Pixel coordinate grounding data:
☆ ☆ ☆ ☆

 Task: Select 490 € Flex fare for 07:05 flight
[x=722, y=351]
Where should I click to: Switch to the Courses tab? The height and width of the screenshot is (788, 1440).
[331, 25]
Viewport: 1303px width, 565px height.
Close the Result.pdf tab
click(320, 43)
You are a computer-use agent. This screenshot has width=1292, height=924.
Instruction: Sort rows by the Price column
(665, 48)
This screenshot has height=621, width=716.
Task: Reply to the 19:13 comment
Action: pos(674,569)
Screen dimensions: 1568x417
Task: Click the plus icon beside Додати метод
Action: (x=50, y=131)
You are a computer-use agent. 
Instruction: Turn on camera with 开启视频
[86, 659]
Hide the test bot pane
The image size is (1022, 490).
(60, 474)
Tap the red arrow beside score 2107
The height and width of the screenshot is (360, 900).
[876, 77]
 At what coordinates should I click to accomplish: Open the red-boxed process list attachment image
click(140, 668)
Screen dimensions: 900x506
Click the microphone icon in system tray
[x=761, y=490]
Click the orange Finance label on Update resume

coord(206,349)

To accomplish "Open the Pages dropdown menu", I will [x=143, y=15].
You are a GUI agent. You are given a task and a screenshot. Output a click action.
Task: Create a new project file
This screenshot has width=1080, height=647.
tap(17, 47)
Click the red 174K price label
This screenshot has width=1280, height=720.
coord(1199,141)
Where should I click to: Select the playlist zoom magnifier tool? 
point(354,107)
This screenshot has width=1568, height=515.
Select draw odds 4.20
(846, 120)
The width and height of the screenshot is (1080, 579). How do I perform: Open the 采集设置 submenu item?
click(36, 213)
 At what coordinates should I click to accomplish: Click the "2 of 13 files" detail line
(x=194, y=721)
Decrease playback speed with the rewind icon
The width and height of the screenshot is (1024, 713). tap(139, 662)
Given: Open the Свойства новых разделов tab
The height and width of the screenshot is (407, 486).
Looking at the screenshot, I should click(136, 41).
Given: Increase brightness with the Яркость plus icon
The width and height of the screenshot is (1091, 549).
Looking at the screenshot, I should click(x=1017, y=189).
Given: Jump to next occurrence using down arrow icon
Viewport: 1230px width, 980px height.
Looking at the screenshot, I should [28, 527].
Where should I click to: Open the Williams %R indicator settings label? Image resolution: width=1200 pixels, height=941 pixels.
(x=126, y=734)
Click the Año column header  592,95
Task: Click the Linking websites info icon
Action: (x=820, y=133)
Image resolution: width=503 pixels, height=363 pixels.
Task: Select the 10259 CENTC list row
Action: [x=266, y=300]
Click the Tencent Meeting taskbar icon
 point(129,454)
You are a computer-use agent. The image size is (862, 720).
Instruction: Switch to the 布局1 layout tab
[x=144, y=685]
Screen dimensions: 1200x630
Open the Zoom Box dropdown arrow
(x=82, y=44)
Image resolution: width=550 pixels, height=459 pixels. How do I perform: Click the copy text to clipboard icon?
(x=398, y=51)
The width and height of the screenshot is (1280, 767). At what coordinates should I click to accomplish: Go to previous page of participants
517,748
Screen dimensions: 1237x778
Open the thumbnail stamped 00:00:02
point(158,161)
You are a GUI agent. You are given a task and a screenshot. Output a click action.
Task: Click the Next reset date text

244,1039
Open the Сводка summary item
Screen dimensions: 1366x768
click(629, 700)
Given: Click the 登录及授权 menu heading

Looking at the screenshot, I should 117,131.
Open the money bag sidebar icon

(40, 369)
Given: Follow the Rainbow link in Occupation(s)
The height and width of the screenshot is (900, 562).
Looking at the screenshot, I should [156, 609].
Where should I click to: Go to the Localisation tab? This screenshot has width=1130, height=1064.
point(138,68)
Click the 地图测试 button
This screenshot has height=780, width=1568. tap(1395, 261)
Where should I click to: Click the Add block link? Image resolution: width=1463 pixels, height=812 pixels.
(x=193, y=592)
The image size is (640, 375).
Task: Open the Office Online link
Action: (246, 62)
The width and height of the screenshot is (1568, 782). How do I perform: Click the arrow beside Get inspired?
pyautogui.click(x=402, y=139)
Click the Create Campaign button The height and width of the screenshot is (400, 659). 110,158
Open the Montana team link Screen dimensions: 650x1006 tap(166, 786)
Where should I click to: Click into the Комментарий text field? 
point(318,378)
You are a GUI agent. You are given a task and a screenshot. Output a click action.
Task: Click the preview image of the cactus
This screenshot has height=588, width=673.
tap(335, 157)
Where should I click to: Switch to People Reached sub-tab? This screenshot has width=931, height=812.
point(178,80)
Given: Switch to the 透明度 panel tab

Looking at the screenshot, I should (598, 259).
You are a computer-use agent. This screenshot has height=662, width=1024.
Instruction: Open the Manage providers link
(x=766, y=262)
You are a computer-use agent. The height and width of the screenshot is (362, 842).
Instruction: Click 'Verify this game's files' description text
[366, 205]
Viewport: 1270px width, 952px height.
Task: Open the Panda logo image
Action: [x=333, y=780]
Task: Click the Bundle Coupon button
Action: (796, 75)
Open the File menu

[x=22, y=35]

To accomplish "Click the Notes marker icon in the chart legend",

☆ ☆ ☆ ☆

The problem: Of all the entries above, retype exactly the lines from the line with "The width and height of the screenshot is (1091, 549)." to the line with "You are a computer-use agent. The image", both included, and no others.

Result of the exercise:
The width and height of the screenshot is (1091, 549).
Looking at the screenshot, I should click(x=1017, y=189).
Given: Jump to next occurrence using down arrow icon
Viewport: 1230px width, 980px height.
Looking at the screenshot, I should [28, 527].
Where should I click to: Open the Williams %R indicator settings label? Image resolution: width=1200 pixels, height=941 pixels.
(x=126, y=734)
Click the Año column header  592,95
Task: Click the Linking websites info icon
Action: (x=820, y=133)
Image resolution: width=503 pixels, height=363 pixels.
Task: Select the 10259 CENTC list row
Action: [x=266, y=300]
Click the Tencent Meeting taskbar icon
 point(129,454)
You are a computer-use agent. The image size is (862, 720).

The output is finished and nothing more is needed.